- _Provided text_:

Tuesday 26 June 2018

No! Minister, first aid won't do in schools


I hope you don’t mind, but I must get this off my chest.

There I was, sitting in the passenger seat, returning from an over-night celebration at Ashburnham Place in Sussex. It was exactly a week ago. It had been a happy and sunny time. As we often do, we had the car radio on and we were listening to Woman’s Hour on BBC Radio 4 – Jane’s choice of course. Jane Garvey introduced an interview with the Minister for Schools, the jolly old Nick Gibb MP. Usually I enjoy whiling away the tedium of roads like the M25 with a diverting radio programme. However, not this time. This time I found my temperature rising.


As it was exam time (indeed two of our grandchildren were at that moment wrestling with maths and Spanish), the conversation was about the ever-increasing stress that young people were under with the proliferation of testing from the earliest years. This appears to be one contributory factor to the disturbing rise in young people’s mental health problems. No sooner are they out of the exam room than they are on to their phones comparing answers. But more fundamental than that is the constant focus on exams and preparing for exams throughout school careers – because of course schools are rated on exam success rate, and as a result the teaching is skewed from education to exam-performance. What a wretched perversion! I think the minister justified it by saying life was full of competition and kids need to be prepared for it.

- _Brief 1_:
In the post on exam stress, which radio program was playing in the car?
- _Brief 2_:
Continue the post on exam stress, picking up after its last sentence.
The saved entries have no connection to the post on exam stress.

- _Saved entries_:
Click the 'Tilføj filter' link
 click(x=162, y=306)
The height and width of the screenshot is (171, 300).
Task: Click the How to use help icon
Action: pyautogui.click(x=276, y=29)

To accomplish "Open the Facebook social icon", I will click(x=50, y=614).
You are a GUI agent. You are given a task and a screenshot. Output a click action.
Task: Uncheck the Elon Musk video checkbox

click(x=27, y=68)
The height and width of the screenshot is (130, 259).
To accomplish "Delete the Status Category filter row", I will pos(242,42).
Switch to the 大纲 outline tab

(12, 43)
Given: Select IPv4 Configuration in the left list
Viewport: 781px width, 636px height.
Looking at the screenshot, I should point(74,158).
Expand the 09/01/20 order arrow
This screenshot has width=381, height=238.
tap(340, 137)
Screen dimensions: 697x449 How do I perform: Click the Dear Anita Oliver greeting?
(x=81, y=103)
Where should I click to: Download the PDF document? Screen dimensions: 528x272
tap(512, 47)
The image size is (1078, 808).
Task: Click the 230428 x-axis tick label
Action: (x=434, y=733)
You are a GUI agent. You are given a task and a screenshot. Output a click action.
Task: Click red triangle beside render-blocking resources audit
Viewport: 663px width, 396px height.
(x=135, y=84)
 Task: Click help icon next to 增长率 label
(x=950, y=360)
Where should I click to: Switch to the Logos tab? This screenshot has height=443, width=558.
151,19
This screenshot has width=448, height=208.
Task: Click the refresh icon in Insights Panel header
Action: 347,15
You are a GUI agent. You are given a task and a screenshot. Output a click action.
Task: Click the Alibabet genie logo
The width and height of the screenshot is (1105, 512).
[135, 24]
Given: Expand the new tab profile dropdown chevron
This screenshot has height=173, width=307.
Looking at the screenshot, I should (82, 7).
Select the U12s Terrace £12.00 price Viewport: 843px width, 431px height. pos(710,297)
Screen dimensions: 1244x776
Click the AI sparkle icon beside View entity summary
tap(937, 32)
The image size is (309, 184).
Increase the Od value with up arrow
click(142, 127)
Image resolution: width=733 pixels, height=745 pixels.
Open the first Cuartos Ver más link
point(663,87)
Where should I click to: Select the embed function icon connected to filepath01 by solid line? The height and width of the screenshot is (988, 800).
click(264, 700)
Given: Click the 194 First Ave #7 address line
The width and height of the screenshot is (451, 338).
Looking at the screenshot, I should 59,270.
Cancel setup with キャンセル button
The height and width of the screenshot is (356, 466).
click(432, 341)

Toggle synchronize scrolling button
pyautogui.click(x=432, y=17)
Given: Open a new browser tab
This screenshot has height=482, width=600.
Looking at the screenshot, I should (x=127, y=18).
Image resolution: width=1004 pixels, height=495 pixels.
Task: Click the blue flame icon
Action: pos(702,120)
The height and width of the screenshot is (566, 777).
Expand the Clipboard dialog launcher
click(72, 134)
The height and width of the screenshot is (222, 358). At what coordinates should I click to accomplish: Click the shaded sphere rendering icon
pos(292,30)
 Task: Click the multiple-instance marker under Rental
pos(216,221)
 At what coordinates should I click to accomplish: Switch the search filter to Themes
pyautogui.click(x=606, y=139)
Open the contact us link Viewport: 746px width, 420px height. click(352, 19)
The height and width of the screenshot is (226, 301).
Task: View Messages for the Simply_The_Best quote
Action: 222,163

- _Exercise answer 1_:
Woman's Hour on BBC Radio 4.

- _Exercise answer 2_:
And of course he mentioned the PISA ratings (the Programme for International Student Assessment – devised by the OECD, which tests 15-year olds in maths, reading and science and then ranks countries by their performance). He reckoned that the UK’s rating was improving. How pernicious the whole system is! Our government is obsessed by our PISA rating. It therefore puts pressure on schools by ranking them, by results. Governing bodies and heads therefore pressurise teachers to get results from their pupils. And the ones on whom all that pressure eventually falls are the students themselves. It’s the inverse of that old saying, “Big fleas have little fleas upon their backs to bite’um; little fleas have lesser fleas, and so ad infinitum.” In the case of schools it’s the students who bear the weight of the pressure of the teachers, the governors, the politicians and the self-appointed OECD on their backs… And we’re surprised that they have mental health problems?


Oh, but don’t worry. The Minister had an answer. Counsellors. The Government is providing money so that schools can appoint counsellors. Now I value counsellors and therapists most highly, and I’m very pleased that there will be funding for school counselling services. I’ll be interested to hear how their recruitment gets on, though as one listener suggested they will be easier and cheaper to recruit than physics teachers. BUT it seemed to me rather like a government faced with a cholera epidemic saying, “Don’t worry. We’ll pay for a lot more nurses. Then everything will be hunky-dory.” No, in face of an epidemic, if you can, you sort out the water supply and the sanitation. You go to the source of the problem. And in the case of schools the problem is excessive academically oriented testing.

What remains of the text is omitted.